**Exercise instructions**
Would you reproduce exactly the lines below from the one holding "Videos & Help [tab] (29, 1281)" through the one holding "Terms & Conditions (59, 2001)", inclusive, and no others?

[Information given — start]

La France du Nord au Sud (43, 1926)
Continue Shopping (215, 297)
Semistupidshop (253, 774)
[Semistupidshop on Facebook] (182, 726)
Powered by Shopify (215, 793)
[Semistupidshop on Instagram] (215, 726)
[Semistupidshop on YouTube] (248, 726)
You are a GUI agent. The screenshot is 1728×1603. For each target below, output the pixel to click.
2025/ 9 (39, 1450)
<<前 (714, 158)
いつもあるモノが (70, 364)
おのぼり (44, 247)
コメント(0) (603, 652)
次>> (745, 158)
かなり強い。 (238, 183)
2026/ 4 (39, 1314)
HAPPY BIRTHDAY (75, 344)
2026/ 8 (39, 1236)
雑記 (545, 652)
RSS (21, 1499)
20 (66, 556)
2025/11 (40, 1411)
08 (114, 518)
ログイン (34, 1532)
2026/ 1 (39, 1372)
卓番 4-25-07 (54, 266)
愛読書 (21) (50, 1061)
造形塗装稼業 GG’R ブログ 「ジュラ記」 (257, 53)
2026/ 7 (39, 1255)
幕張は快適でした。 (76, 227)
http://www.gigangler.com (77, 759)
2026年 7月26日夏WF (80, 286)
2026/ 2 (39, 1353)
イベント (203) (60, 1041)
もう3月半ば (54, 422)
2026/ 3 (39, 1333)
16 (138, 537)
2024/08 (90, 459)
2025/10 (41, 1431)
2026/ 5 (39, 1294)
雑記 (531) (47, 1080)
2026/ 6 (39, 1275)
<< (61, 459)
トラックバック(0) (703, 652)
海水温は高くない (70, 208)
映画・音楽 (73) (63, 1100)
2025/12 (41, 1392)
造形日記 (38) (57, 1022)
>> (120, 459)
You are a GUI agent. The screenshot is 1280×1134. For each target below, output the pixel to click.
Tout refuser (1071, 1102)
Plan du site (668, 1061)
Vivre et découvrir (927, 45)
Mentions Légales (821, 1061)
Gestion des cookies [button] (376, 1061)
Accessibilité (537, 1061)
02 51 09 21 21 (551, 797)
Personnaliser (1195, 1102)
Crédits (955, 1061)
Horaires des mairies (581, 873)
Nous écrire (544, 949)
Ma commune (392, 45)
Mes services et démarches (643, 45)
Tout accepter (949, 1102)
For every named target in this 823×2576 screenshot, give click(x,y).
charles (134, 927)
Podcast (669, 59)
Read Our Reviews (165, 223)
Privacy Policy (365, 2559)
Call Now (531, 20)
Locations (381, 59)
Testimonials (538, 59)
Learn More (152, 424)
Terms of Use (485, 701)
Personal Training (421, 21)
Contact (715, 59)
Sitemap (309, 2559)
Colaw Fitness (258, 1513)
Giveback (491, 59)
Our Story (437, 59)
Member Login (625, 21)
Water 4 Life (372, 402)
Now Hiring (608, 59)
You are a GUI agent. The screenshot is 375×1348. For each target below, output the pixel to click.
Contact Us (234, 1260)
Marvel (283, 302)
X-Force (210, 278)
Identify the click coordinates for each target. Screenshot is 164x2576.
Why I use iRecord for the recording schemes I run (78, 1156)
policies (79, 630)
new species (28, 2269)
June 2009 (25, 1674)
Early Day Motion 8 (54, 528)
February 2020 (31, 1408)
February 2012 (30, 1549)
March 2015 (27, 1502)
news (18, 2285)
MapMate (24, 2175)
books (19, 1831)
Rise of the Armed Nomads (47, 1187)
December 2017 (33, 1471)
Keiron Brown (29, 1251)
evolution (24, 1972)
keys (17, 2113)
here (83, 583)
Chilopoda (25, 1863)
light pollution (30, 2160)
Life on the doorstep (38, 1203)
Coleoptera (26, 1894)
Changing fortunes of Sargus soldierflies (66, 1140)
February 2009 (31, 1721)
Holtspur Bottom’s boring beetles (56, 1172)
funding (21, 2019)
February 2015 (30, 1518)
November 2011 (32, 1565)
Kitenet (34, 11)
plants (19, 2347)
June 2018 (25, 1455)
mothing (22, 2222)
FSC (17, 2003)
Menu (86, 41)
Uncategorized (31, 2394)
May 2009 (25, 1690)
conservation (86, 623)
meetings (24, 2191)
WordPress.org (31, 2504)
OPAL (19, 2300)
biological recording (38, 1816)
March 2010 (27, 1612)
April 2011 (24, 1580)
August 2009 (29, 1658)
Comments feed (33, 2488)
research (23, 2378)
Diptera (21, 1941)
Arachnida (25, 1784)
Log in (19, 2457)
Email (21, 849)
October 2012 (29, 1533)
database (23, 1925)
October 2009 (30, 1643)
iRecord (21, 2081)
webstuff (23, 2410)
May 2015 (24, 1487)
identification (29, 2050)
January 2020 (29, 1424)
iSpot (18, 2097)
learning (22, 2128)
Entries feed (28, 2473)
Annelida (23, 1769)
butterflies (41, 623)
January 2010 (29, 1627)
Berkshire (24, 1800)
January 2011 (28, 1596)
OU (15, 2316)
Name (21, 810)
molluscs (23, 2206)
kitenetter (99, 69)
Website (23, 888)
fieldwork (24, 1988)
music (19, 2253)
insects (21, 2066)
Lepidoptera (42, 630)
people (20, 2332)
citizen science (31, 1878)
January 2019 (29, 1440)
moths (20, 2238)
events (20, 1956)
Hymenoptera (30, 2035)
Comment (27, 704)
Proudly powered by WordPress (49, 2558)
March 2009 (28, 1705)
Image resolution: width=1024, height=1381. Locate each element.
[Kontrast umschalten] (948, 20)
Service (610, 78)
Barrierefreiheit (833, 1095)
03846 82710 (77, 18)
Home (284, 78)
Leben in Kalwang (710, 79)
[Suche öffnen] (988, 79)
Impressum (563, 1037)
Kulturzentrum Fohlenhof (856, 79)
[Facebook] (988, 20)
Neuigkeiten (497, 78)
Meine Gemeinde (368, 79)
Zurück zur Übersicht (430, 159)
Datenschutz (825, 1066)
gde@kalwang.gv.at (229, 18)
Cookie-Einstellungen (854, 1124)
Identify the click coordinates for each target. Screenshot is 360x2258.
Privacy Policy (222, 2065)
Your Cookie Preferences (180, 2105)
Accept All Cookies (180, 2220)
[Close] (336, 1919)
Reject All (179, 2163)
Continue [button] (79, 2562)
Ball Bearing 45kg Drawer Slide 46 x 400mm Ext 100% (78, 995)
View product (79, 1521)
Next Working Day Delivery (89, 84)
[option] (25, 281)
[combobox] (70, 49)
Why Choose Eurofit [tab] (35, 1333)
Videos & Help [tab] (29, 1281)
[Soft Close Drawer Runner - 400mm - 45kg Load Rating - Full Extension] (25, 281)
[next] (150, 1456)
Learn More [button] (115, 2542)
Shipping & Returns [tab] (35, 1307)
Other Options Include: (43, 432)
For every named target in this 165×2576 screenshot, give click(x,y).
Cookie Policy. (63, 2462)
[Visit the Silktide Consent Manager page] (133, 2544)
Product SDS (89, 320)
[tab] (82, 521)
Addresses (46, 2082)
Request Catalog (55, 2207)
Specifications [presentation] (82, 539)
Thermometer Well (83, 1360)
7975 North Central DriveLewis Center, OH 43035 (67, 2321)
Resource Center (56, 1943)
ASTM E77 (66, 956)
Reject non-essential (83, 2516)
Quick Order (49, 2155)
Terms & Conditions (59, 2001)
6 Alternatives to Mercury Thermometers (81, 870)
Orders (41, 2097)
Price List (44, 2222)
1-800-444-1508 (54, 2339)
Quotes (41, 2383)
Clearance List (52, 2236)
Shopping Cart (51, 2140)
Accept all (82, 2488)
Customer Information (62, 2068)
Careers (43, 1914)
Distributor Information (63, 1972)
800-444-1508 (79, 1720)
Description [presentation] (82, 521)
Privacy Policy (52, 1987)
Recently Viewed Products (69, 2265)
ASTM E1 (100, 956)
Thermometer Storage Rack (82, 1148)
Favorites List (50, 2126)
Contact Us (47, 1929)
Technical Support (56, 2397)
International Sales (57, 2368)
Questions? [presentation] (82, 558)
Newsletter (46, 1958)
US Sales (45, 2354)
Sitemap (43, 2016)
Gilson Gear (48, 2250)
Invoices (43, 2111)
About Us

[Information given — finish]

**Solution for this problem**
Videos & Help [tab] (29, 1281)
[Soft Close Drawer Runner - 400mm - 45kg Load Rating - Full Extension] (25, 281)
[next] (150, 1456)
Learn More [button] (115, 2542)
Shipping & Returns [tab] (35, 1307)
Other Options Include: (43, 432)
For every named target in this 165×2576 screenshot, give click(x,y).
Cookie Policy. (63, 2462)
[Visit the Silktide Consent Manager page] (133, 2544)
Product SDS (89, 320)
[tab] (82, 521)
Addresses (46, 2082)
Request Catalog (55, 2207)
Specifications [presentation] (82, 539)
Thermometer Well (83, 1360)
7975 North Central DriveLewis Center, OH 43035 (67, 2321)
Resource Center (56, 1943)
ASTM E77 (66, 956)
Reject non-essential (83, 2516)
Quick Order (49, 2155)
Terms & Conditions (59, 2001)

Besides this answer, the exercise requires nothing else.